OpenGL Workstation Power - Graphics Cards for the Professional User
3Dlabs Wildcat II 5110 - The Details, Continued
The Wildcat II 5110 has two independent geometry and two independent rasterizer chips. The cumulative might of these two chips is generally available for the majority of OpenGL applications, but in a dual-display configuration, the chips can operate separately.

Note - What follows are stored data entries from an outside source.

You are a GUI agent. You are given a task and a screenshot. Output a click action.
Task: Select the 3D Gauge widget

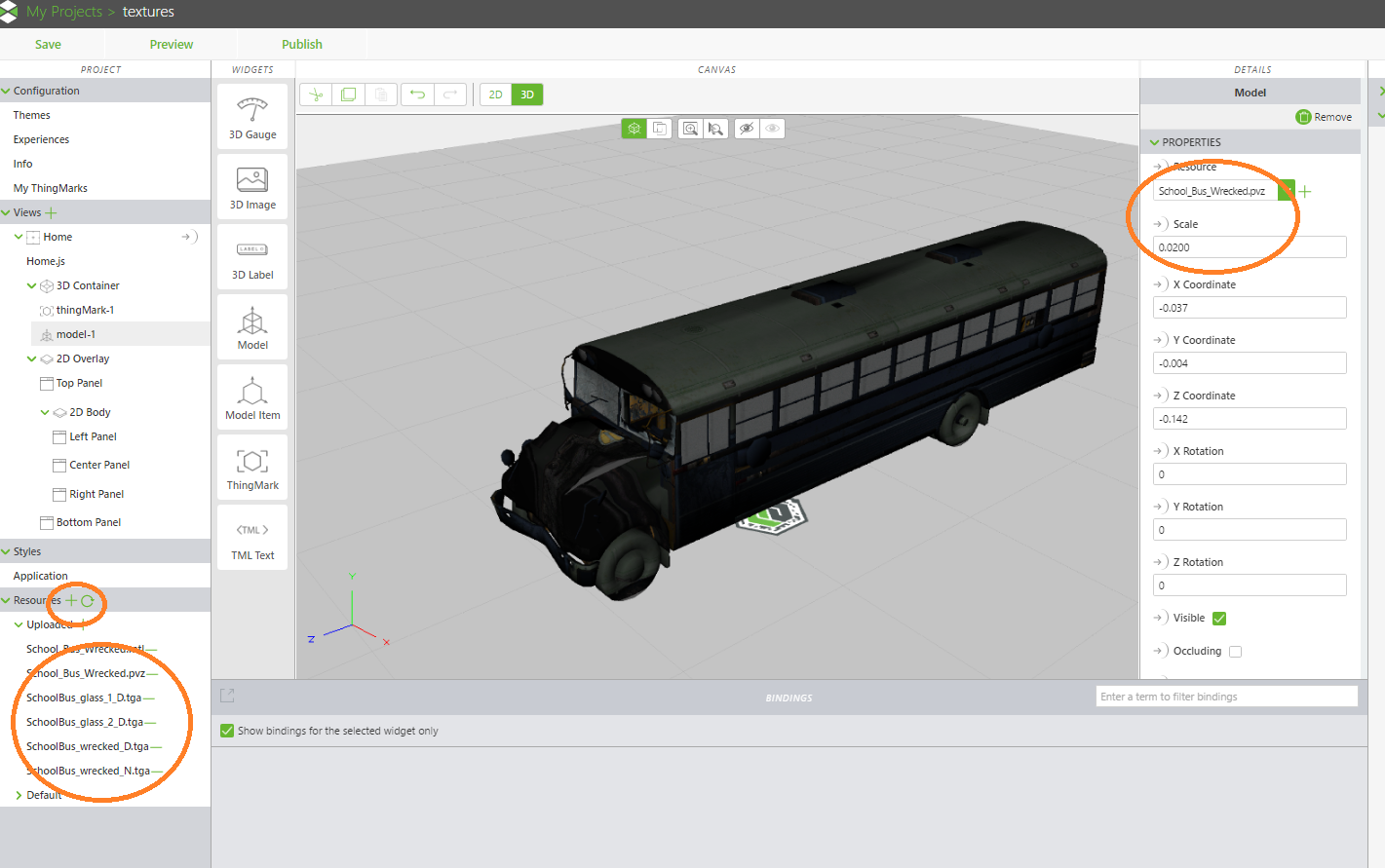[251, 115]
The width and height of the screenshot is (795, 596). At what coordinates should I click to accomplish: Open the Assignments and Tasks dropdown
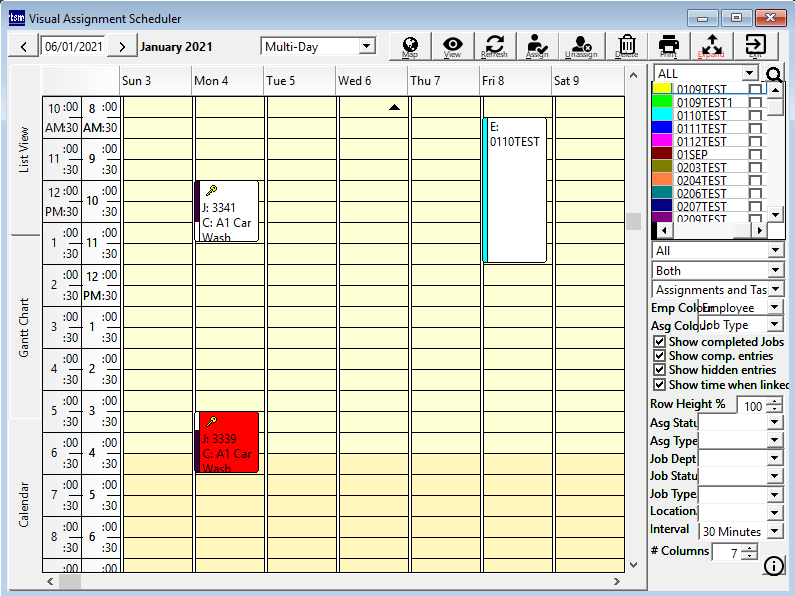(x=775, y=290)
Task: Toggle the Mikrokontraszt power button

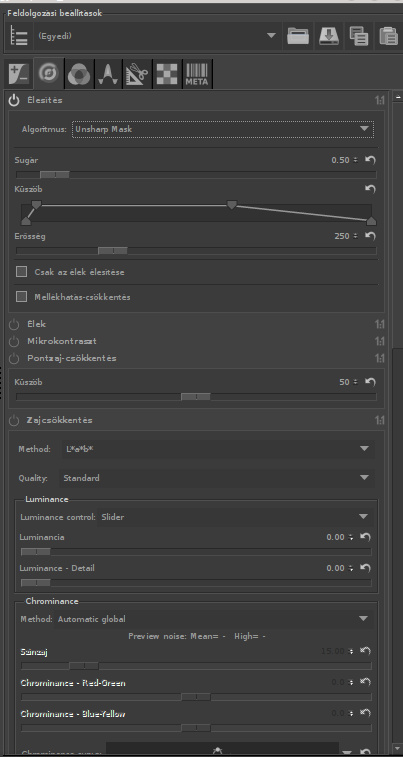Action: coord(14,341)

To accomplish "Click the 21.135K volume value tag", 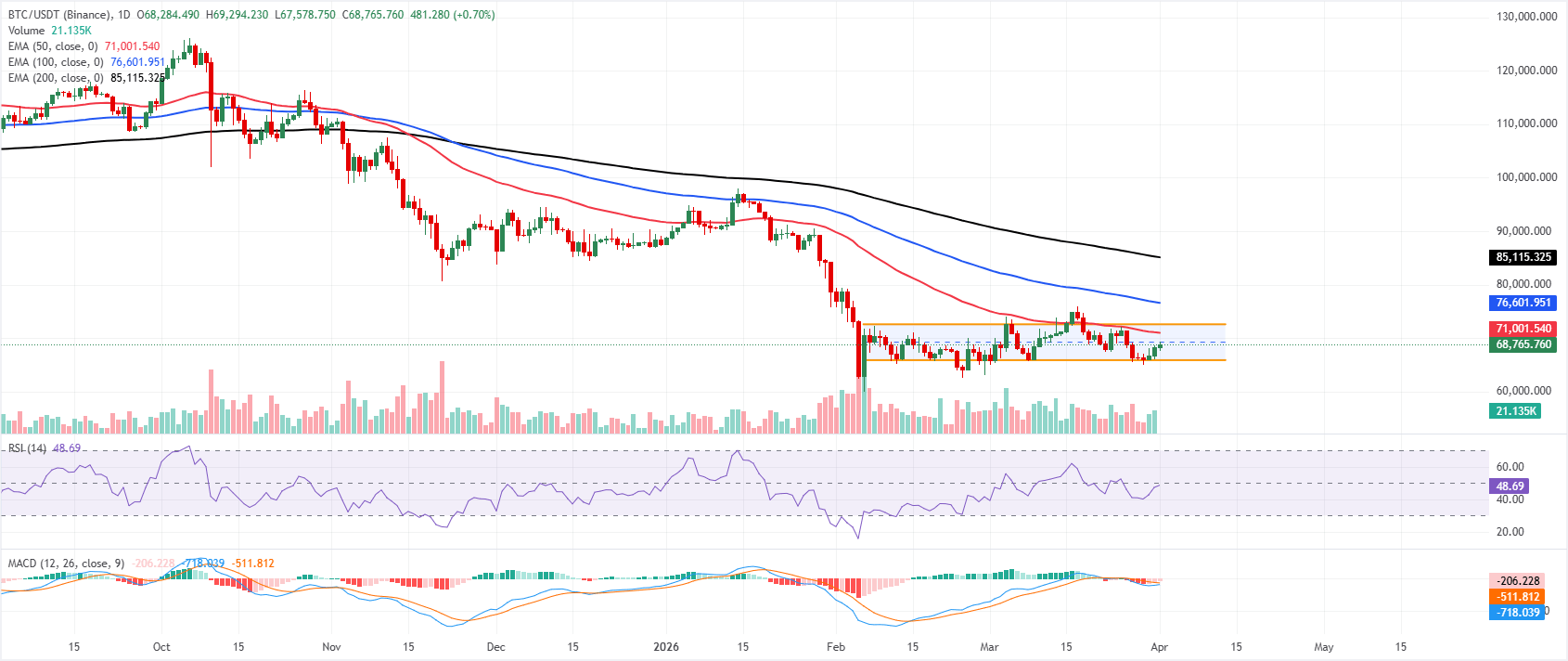I will point(1516,411).
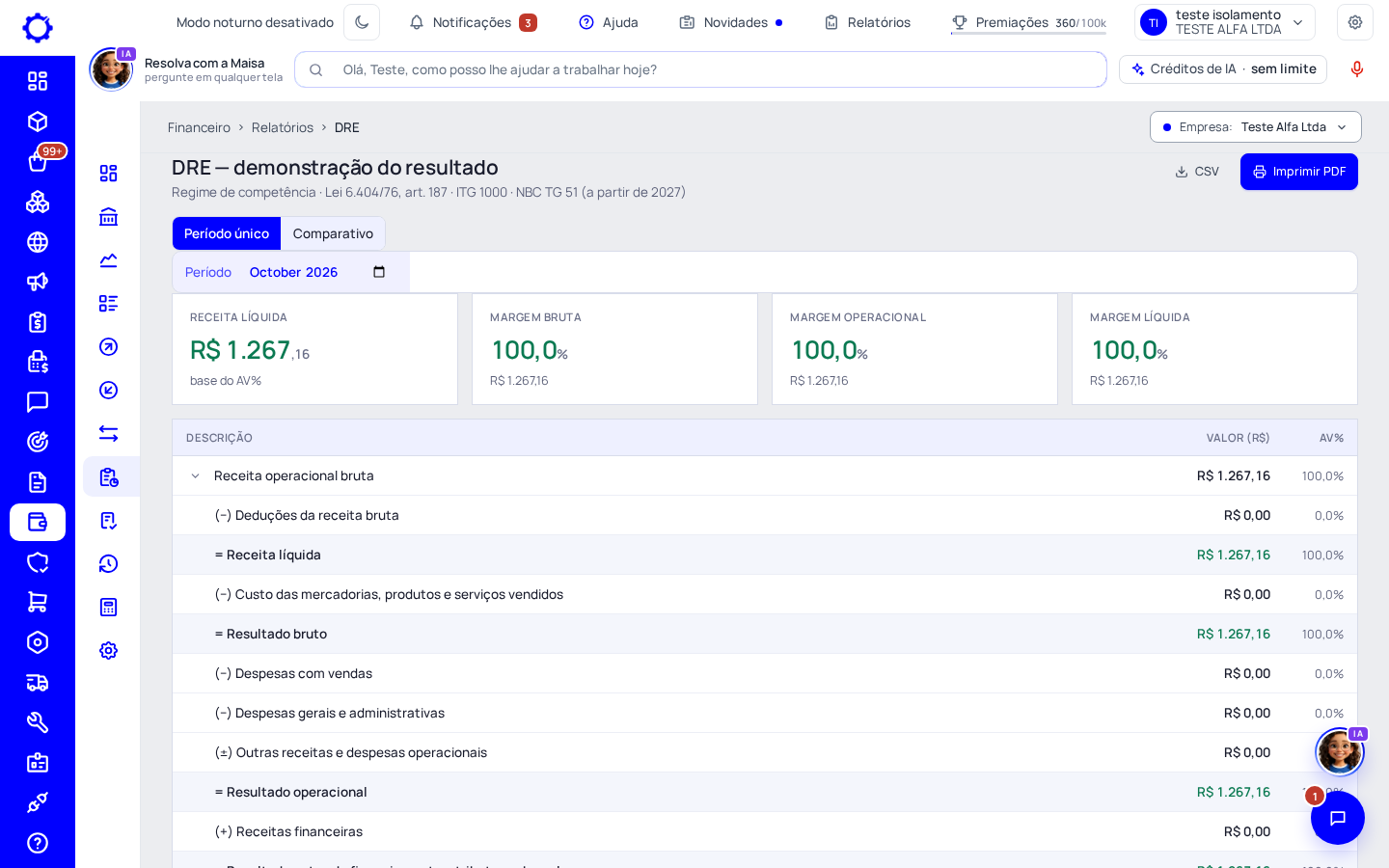Download the CSV export
Viewport: 1389px width, 868px height.
pos(1197,172)
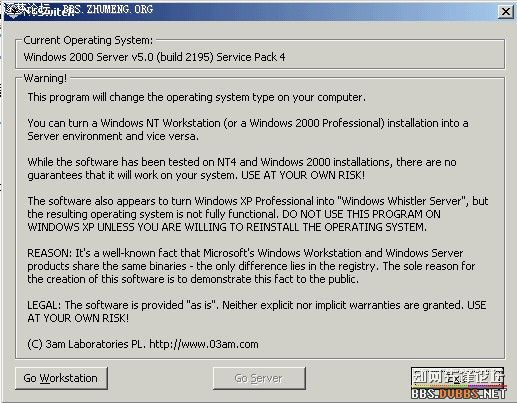Click the BBS.ZHUMENG.ORG watermark in the title bar
The width and height of the screenshot is (517, 403).
coord(108,9)
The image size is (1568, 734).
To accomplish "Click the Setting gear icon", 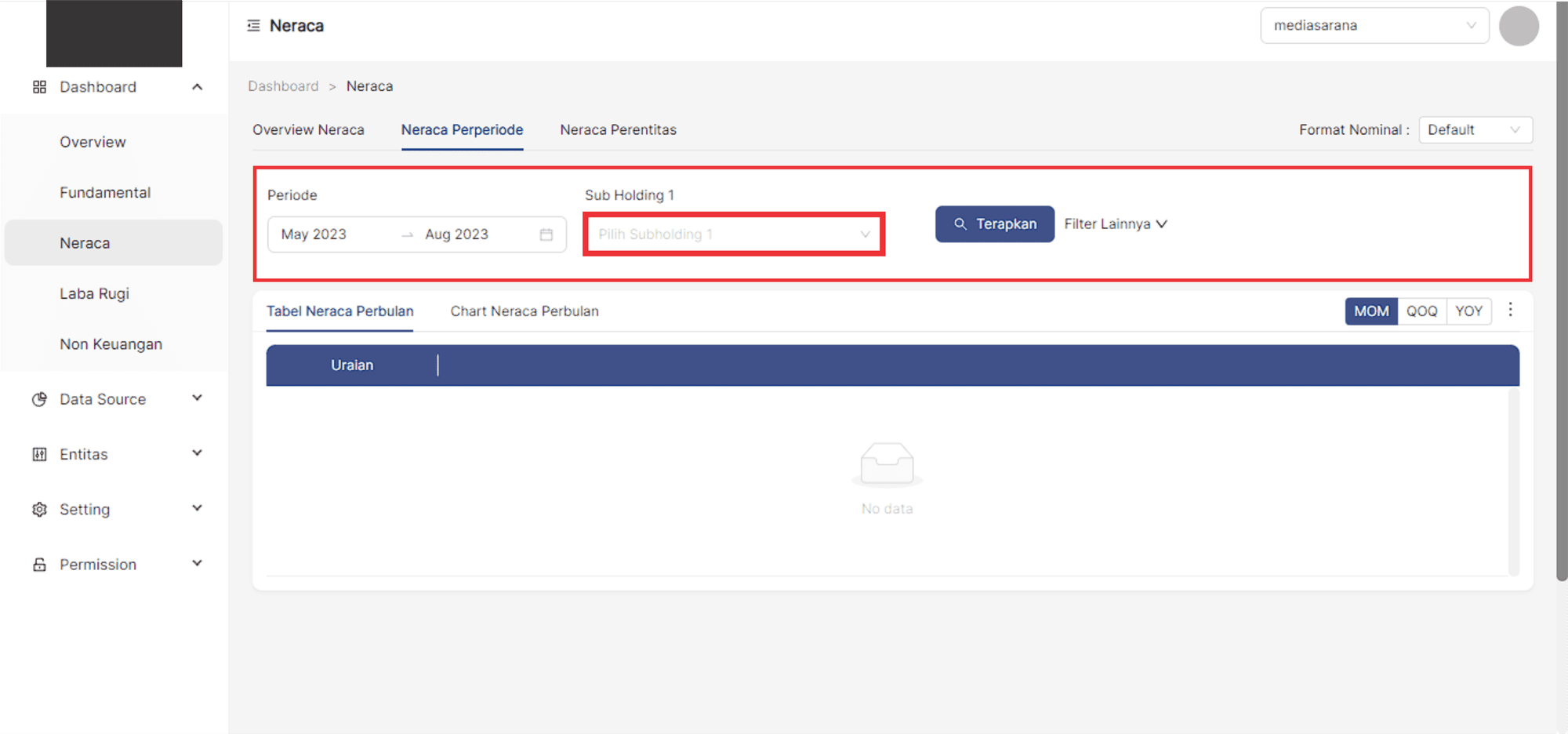I will click(39, 510).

When it comes to the number of hardware-supported light sources, the Wildcat II 5110 is the king of the hill - 24 can be handled simultaneously. The Fire GL4 can manage up to 16, while the Quadro2 Pro on the Elsa Gloria III can only take on 8 at a time. The memory allotment of 128 MB is more than sufficient and is split up into 64 MB of frame buffer and 64 MB of texture memory. In certain circumstances, while operating monitors independently in dual-monitor mode, each chip can even reserve 32 MB for itself.
3Dlabs lists the polygon rate at 15MPoly/s. At first, this might appear puny, but the Wildcat turns out to be a real performance monster. Its texel fill rate of 332 million trilinear filtered texels seems relatively paltry as well. In this area, though, the Wildcat II 5110 has been perfectly optimized for use with numerous OpenGL applications.
Stay On the Cutting Edge: Get the Tom's Hardware Newsletter
Get Tom's Hardware's best news and in-depth reviews, straight to your inbox.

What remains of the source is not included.